IMG_0831In Paderborn bekommen verkehrspolitische Weichenstellungen schnell den Charakter eines Glaubensstreits. Sollen Busse weiter durch die Fußgängerzone fahren? Ein Ratsbürgerentscheid ist beantragt. Soll die wirklich nicht ansehnliche Zentralstation einem Einkaufsmarkt weichen und stattdessen an die Westernmauer verlagert werden? Dort über den Wall verläuft aber eine hochfrequentierte Radroute.

Paderborn ist nach wie vor vom veralteten Leitbild der ‘autogerechten Stadt’ geprägt, das Schadstoffbelastungen, Lärmemissionen und zugeparkte Straßen in Kauf nimmt. Das mit viel Bürgerbeteiligung entwickelte Innenstadtverkehrskonzept wird nur zögerlich und bruchstückhaft umgesetzt.

Andere Städte wie Münster, Freiburg, Aachen, aber auch Kopenhagen oder London berücksichtigen die Wünsche ihrer Bürger*innen und haben längst eine umweltfreundliche Verkehrspolitik eingeleitet oder umgesetzt. Was können wir von anderen lernen?

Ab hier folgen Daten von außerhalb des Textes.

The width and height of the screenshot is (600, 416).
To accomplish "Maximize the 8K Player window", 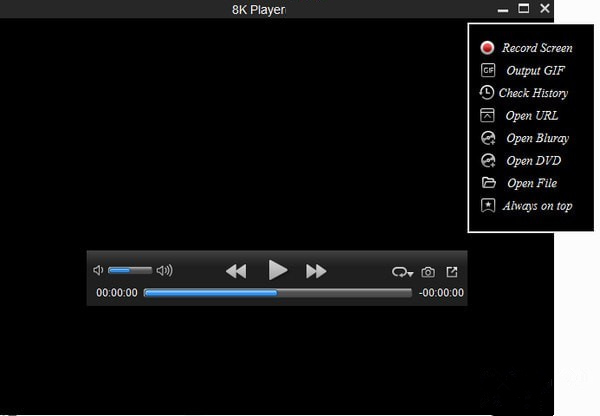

Neue Wege in der kommunalen Verkehrsplanung diskutiert der Grüne Salon Paderborn am 14. Juni mit Gisela Nacken, die bis vor kurzem Dezernentin für Planung und Umwelt in Aachen gewesen ist. Vertreter von Pro Bahn und dem ADFC Paderborn beschreiben aktuelle Defizite in Paderborn und geben ihre Einschätzungen, welche realistischen Handlungsoptionen für eine andere Verkehrspolitik in Paderborn bestehen.

Die zweistündige Debatte unter dem Motto „Paderborn mobil machen, aber richtig“ beginnt im Hotel Aspethera, Am Busdorf 7, um 11:30 Uhr. Sie wird moderiert von Werner Graf und Dieter Wiedemeier. Der Eintritt ist frei.